- _How to complete this task_
The answer must reproduce the listing exactly, with every picture left out.

-------------------------

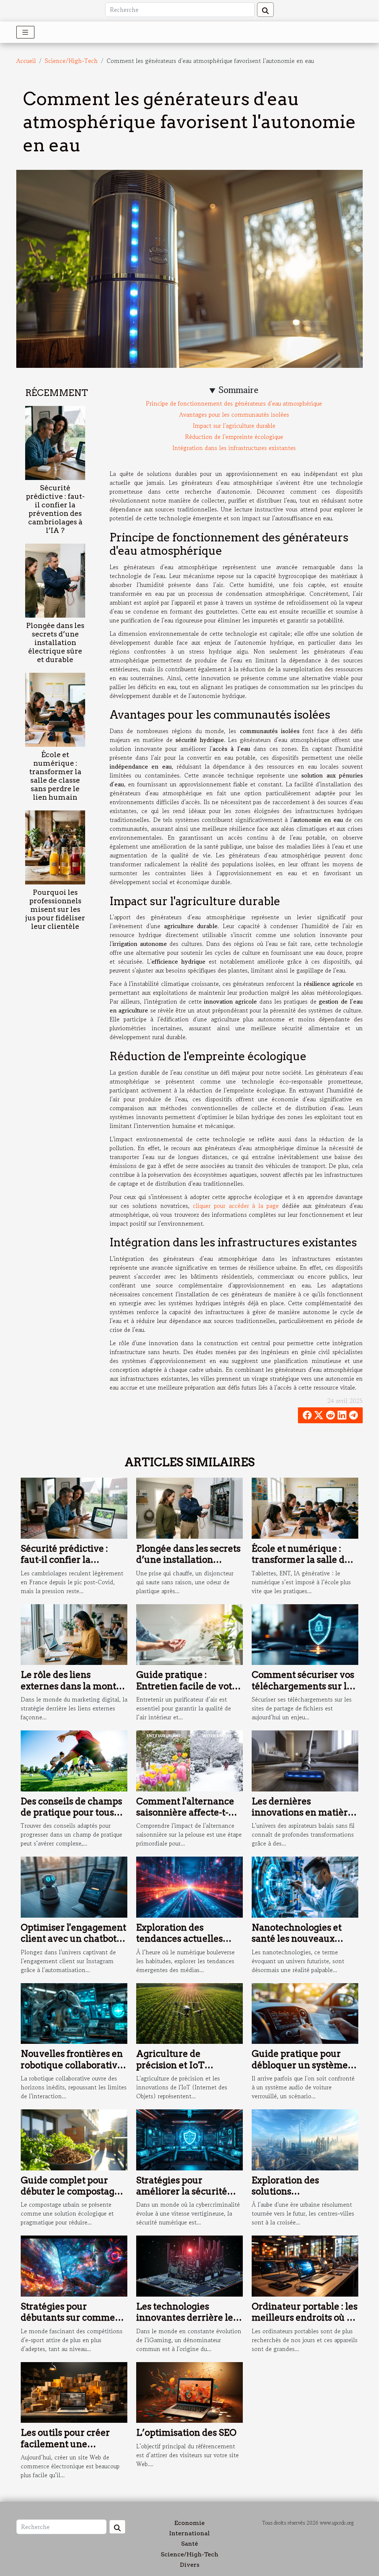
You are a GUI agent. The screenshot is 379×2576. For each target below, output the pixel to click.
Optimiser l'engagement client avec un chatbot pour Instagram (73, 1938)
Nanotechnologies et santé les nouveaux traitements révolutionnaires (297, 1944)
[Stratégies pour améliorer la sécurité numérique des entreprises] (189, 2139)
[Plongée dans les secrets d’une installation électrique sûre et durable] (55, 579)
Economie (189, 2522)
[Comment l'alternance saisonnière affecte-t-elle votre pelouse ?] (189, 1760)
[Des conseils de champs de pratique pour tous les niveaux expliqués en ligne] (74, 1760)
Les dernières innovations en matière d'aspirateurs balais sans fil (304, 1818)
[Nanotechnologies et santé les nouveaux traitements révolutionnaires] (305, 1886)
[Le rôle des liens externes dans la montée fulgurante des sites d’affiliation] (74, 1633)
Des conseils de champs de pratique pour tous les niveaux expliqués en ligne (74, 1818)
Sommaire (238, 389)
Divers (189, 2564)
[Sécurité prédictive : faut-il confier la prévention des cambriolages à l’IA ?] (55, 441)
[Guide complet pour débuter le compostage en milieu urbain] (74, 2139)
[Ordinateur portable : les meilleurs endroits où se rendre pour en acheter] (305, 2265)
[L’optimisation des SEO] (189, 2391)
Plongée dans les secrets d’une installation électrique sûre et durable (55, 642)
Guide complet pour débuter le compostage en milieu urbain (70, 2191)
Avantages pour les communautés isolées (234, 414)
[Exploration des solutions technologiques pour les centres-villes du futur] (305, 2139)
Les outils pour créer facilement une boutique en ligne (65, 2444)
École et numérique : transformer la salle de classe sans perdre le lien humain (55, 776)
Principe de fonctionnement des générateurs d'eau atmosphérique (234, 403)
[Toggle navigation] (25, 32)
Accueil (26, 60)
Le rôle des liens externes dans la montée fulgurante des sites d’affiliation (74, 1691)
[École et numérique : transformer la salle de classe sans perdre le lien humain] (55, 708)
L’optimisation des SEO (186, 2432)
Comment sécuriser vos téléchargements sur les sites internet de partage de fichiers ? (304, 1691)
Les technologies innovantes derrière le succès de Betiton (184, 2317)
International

-------------------------

- _Output for this task_
You are a GUI agent. The screenshot is 379×2576. For each target below, output the pixel to click.
Optimiser l'engagement client avec un chatbot pour Instagram (73, 1938)
Nanotechnologies et santé les nouveaux traitements révolutionnaires (297, 1944)
[Stratégies pour améliorer la sécurité numérique des entreprises] (189, 2139)
[Plongée dans les secrets d’une installation électrique sûre et durable] (55, 579)
Economie (189, 2522)
[Comment l'alternance saisonnière affecte-t-elle votre pelouse ?] (189, 1760)
[Des conseils de champs de pratique pour tous les niveaux expliqués en ligne] (74, 1760)
Les dernières innovations en matière d'aspirateurs balais sans fil (304, 1818)
[Nanotechnologies et santé les nouveaux traitements révolutionnaires] (305, 1886)
[Le rôle des liens externes dans la montée fulgurante des sites d’affiliation] (74, 1633)
Des conseils de champs de pratique pour tous les niveaux expliqués en ligne (74, 1818)
Sommaire (238, 389)
Divers (189, 2564)
[Sécurité prédictive : faut-il confier la prévention des cambriolages à l’IA ?] (55, 441)
[Guide complet pour débuter le compostage en milieu urbain] (74, 2139)
[Ordinateur portable : les meilleurs endroits où se rendre pour en acheter] (305, 2265)
[L’optimisation des SEO] (189, 2391)
Plongée dans les secrets d’une installation électrique sûre et durable (55, 642)
Guide complet pour débuter le compostage en milieu urbain (70, 2191)
Avantages pour les communautés isolées (234, 414)
[Exploration des solutions technologiques pour les centres-villes du futur] (305, 2139)
Les outils pour créer facilement une boutique en ligne (65, 2444)
École et numérique : transformer la salle de classe sans perdre le lien humain (55, 776)
Principe de fonctionnement des générateurs d'eau atmosphérique (234, 403)
[Toggle navigation] (25, 32)
Accueil (26, 60)
Le rôle des liens externes dans la montée fulgurante des sites d’affiliation (74, 1691)
[École et numérique : transformer la salle de classe sans perdre le lien humain] (55, 708)
L’optimisation des SEO (186, 2432)
Comment sécuriser vos téléchargements sur les sites internet de partage de fichiers ? (304, 1691)
Les technologies innovantes derrière le succès de Betiton (184, 2317)
International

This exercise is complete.